- _Extrait choisi_:

——————————

Dans une région sans véritable production fruitière, le genièvre est adapté avant la fin du XVIIème siècle en eau-de-vie de grains aromatisée. Il va connaître une expansion rapide aux Pays-Bas et même au-delà. A une époque où les marins bataves dominent les mers et leurs négociants les courants commerciaux, le genièvre, alors surnommé « courage des Hollandais », gagne la Belgique et dépasse les frontières. On commence à produire du Gin en Angleterre. Les Allemands proposent le Wacholder, les Polonais de la Vodka au genièvre… Produit à moindre coût, le genièvre commence à concurrencer le vin et les eaux-de-vie issues de la vigne. Il n’y a qu’en France qu’il ne se développe pas… encore…
Le genièvre s’impose dans le Nord de la France
Le genièvre ne va arriver en France qu’après la révolution, Louis XIV décrétant en 1713 l’interdiction sur son royaume de fabriquer et de vendre d’autres eaux-de-vie que celles issues de la vigne. Seule exception, la Distillerie Royale de Dunkerque produit à partir de 1775 un genièvre uniquement destiné à l’exportation. Mais à partir de 1789, les interdits sont levés. En 1800, on compte déjà une centaine de distilleries dans la région et c’est à cette époque, en 1812, que la distillerie de Houlle est fondée.
Lorsque l’on parle de distillerie, il ne faut pas imaginer alors d’entreprise à taille industrielle, mais d’une activité saisonnière annexe à la ferme. Elle permet pendant l’hiver de distiller le surplus de la récolte céréalière et d’éviter les problèmes de stockage. Les résidus de la distillation, appelés drêches, sont riches en matières organiques et permettent de nourrir le bétail maintenu dans les étables, voire d’enrichir les sols dès la fin des mauvais jours.

——————————

- _Données enregistrées_:

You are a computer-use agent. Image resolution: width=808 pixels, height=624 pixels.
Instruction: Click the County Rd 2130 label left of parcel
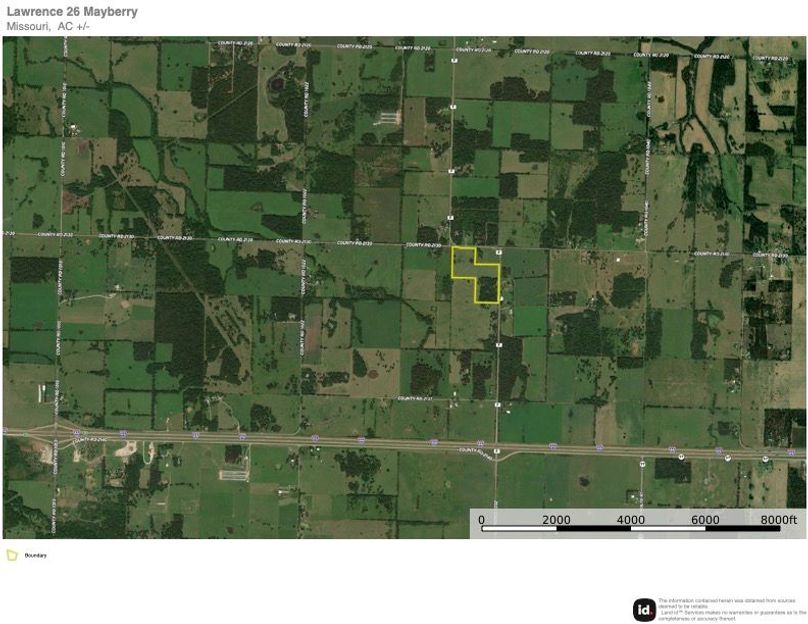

——————————

- _Consigne A_:
D'après l'extrait sur le genièvre, en quelle année la distillerie de Houlle a-t-elle été fondée ?
- _Consigne B_:
Recopiez le passage de l'extrait sur le genièvre qui va de « Lorsque l’on parle » à « des mauvais jours. ».

- _Réponse A_:
En 1812.

- _Réponse B_:
Lorsque l’on parle de distillerie, il ne faut pas imaginer alors d’entreprise à taille industrielle, mais d’une activité saisonnière annexe à la ferme. Elle permet pendant l’hiver de distiller le surplus de la récolte céréalière et d’éviter les problèmes de stockage. Les résidus de la distillation, appelés drêches, sont riches en matières organiques et permettent de nourrir le bétail maintenu dans les étables, voire d’enrichir les sols dès la fin des mauvais jours.